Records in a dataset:

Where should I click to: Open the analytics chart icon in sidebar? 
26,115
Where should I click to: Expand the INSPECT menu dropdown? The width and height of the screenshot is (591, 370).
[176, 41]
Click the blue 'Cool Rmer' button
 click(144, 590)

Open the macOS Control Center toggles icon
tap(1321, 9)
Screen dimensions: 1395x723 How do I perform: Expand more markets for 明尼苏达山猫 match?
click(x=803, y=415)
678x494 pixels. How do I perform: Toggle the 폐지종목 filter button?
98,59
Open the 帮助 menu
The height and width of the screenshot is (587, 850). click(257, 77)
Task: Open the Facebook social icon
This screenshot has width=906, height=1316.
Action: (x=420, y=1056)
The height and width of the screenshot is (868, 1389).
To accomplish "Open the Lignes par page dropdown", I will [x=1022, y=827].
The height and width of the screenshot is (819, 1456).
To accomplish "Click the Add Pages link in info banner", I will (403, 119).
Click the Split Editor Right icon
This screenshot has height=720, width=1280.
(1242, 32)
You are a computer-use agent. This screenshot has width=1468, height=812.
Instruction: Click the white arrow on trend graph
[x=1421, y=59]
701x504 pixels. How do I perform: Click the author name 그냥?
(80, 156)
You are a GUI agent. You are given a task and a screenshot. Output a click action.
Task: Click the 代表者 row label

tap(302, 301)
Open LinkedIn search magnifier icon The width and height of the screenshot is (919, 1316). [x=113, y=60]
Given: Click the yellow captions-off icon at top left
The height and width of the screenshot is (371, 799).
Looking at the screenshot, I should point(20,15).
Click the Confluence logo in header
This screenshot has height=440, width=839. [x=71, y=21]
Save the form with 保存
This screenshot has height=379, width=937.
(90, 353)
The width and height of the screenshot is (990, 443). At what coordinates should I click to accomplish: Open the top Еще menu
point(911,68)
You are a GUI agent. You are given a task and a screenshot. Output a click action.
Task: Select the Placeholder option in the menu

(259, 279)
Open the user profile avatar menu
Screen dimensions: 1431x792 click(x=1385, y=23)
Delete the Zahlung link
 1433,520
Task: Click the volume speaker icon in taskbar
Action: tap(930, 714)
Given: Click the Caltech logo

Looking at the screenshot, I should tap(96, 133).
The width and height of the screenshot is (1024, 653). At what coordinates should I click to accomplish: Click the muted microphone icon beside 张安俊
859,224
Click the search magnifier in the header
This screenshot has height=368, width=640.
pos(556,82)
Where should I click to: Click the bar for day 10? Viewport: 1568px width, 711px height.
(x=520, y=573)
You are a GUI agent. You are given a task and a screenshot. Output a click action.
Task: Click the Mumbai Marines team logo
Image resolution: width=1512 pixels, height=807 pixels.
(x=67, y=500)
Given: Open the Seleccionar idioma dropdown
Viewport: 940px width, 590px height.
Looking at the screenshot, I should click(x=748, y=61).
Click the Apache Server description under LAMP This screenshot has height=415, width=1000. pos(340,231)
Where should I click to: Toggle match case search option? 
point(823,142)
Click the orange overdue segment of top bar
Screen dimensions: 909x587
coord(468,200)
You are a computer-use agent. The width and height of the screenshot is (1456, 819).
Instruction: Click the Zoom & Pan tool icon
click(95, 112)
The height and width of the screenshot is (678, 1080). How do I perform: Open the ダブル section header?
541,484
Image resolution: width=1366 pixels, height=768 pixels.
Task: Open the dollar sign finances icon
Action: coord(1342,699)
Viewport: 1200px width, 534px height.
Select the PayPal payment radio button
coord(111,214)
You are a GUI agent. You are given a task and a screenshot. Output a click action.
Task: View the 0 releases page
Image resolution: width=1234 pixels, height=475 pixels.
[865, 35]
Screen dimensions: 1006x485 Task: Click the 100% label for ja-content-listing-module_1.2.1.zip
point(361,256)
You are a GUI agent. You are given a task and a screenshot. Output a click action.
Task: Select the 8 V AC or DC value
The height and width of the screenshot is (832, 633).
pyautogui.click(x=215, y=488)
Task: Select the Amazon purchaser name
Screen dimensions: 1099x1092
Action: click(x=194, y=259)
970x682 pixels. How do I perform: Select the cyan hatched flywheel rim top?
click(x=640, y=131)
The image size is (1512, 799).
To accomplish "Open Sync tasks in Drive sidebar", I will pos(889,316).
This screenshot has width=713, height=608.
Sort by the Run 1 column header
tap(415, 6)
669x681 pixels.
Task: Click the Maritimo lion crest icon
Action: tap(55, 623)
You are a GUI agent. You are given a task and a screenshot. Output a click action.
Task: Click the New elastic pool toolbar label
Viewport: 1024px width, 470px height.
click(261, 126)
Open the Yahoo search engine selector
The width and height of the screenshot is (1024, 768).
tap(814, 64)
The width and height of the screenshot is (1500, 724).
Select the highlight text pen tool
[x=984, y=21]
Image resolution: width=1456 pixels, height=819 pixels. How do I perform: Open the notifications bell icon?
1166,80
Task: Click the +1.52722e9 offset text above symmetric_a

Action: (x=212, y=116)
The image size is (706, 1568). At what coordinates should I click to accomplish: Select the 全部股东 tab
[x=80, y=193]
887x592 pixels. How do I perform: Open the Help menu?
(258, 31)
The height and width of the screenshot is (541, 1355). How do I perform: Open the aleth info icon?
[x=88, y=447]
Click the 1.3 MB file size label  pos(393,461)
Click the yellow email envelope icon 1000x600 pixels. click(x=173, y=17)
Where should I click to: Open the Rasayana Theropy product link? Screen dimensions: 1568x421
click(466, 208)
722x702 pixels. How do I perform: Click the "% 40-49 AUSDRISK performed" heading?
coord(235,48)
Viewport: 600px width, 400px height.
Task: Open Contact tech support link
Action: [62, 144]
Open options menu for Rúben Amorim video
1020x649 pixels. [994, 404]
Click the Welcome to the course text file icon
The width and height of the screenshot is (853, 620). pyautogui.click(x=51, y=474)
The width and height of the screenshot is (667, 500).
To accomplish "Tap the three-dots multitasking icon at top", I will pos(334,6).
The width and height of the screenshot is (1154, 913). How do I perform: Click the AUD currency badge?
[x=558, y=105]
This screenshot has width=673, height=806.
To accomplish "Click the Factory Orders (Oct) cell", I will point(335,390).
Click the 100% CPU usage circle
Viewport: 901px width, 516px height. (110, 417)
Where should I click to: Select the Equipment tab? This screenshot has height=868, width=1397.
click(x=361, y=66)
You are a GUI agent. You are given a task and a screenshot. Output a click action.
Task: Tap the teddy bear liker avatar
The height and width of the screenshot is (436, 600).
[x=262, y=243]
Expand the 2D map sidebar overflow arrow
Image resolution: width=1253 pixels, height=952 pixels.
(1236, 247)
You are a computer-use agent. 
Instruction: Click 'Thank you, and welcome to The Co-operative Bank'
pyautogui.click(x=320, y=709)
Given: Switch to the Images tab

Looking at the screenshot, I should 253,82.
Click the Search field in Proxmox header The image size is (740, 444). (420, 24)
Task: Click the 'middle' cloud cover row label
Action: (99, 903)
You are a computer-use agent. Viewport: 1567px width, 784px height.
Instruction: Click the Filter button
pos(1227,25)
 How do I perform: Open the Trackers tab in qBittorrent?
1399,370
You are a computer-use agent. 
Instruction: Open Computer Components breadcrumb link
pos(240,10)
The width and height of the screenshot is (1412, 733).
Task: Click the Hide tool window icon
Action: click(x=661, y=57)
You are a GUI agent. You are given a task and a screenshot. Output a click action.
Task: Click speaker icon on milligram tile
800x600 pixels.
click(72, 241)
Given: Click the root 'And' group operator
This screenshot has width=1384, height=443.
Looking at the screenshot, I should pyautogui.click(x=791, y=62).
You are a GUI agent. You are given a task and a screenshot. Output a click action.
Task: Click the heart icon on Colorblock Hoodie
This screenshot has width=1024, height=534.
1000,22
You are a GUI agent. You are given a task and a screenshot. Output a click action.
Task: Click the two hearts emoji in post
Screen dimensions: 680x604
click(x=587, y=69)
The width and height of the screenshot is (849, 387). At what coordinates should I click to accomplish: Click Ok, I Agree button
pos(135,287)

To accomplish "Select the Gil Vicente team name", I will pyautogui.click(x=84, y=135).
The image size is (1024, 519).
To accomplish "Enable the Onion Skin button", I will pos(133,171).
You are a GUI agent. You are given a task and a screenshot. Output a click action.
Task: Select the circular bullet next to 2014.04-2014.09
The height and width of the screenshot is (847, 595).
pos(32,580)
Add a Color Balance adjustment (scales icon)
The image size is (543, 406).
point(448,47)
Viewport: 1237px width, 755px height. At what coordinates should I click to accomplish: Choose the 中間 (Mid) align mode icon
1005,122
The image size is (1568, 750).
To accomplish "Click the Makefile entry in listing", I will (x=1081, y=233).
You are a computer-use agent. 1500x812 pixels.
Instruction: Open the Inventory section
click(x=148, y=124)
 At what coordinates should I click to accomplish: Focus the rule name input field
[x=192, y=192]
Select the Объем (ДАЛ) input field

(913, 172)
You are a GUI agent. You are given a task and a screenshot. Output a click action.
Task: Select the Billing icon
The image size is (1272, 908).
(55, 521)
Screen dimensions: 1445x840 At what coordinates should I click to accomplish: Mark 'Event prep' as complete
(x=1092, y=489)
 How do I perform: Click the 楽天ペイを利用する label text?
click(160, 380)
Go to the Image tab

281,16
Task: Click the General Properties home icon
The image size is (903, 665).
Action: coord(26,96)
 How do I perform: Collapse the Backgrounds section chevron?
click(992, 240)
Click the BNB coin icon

Exercise task
Rewrite the material from the line with "Where should I click to: Open the Rasayana" up to and including the line with "1020x649 pixels. [994, 404]", swapping "heading" for "title" and leaving everything else as it is.

Output of the task
Where should I click to: Open the Rasayana Theropy product link? Screen dimensions: 1568x421
click(466, 208)
722x702 pixels. How do I perform: Click the "% 40-49 AUSDRISK performed" title?
coord(235,48)
Viewport: 600px width, 400px height.
Task: Open Contact tech support link
Action: [62, 144]
Open options menu for Rúben Amorim video
1020x649 pixels. [994, 404]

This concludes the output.